論文ID: JPR_D_25_00041
Purpose: This study proposes the development of “Motion-DSD”, an artificial intelligence-assisted workflow for digital smile design (DSD), which enables a dynamic 2-dimensional (2D) simulation of digital diagnostic waxing by transferring an intraoral design onto a frontal facial video, and validates its clinical feasibility.
Methods: A total of 2,000 facial and 190 intraoral images were used to fine-tune the pre-trained neural network, Segment Anything model (SAM), via two sets of low-rank adaptation (LoRA) modules for facial structures and teeth segmentation respectively. A transformation algorithm incorporating a “standard” facial image was developed to align intraoral and facial structures. A Flask-based web user interface (web-UI) was developed for clinical deployment. A participant sample set was prepared to validate the workflow’s performance in a clinical setting.
Results: Two fine-tuned SAMs achieved robust segmentation performance, with a mean Dice score coefficient of 0.886 for the facial dataset and 0.969 for the intraoral dataset. The alignment algorithm effectively transferred the intraoral DSD design onto the participant’s frontal facial video and enabled a 2D simulation of digital diagnostic waxing under various facial expressions, demonstrating its clinical feasibility. The web-UI allows dentists to interactively refine the design and preview simulation results in real time.
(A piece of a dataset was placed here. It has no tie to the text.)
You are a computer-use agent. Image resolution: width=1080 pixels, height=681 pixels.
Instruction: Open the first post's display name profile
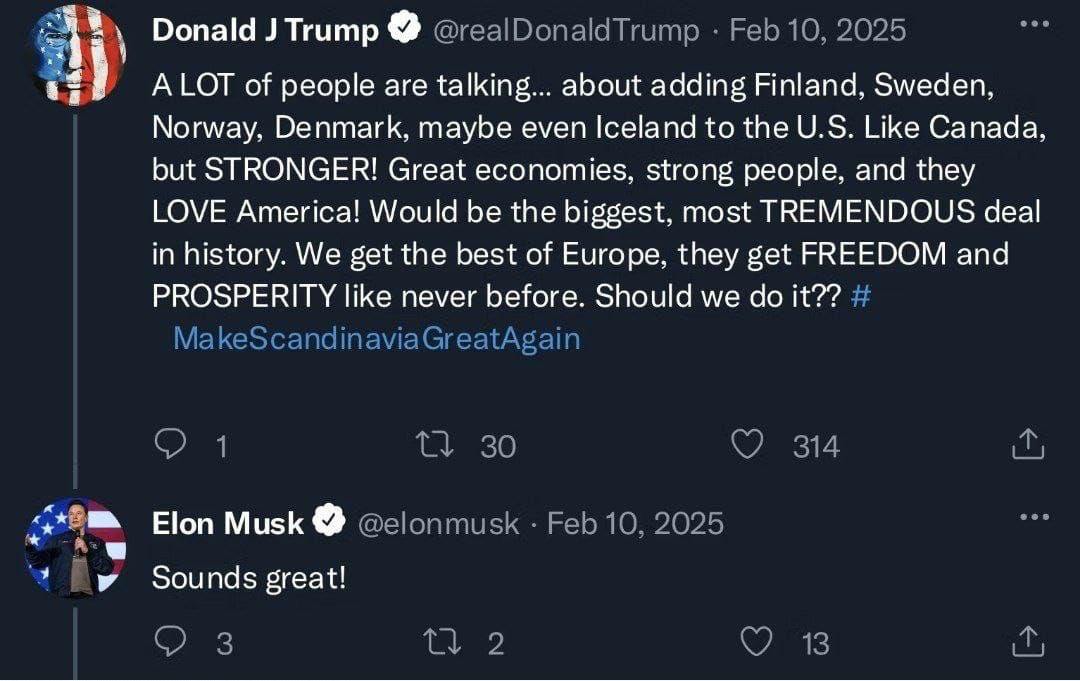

Conclusions: Motion-DSD enables the 2D simulation of digital diagnostic waxing from intraoral DSD designs in a dynamic facial context. The workflow overcomes the limitations of static imaging methods and manual alignment, bringing dynamics prior to the physical mockup phase. Further investigations are warranted to quantitatively validate the simulation accuracy and demonstrate its potential advantages over conventional static methods.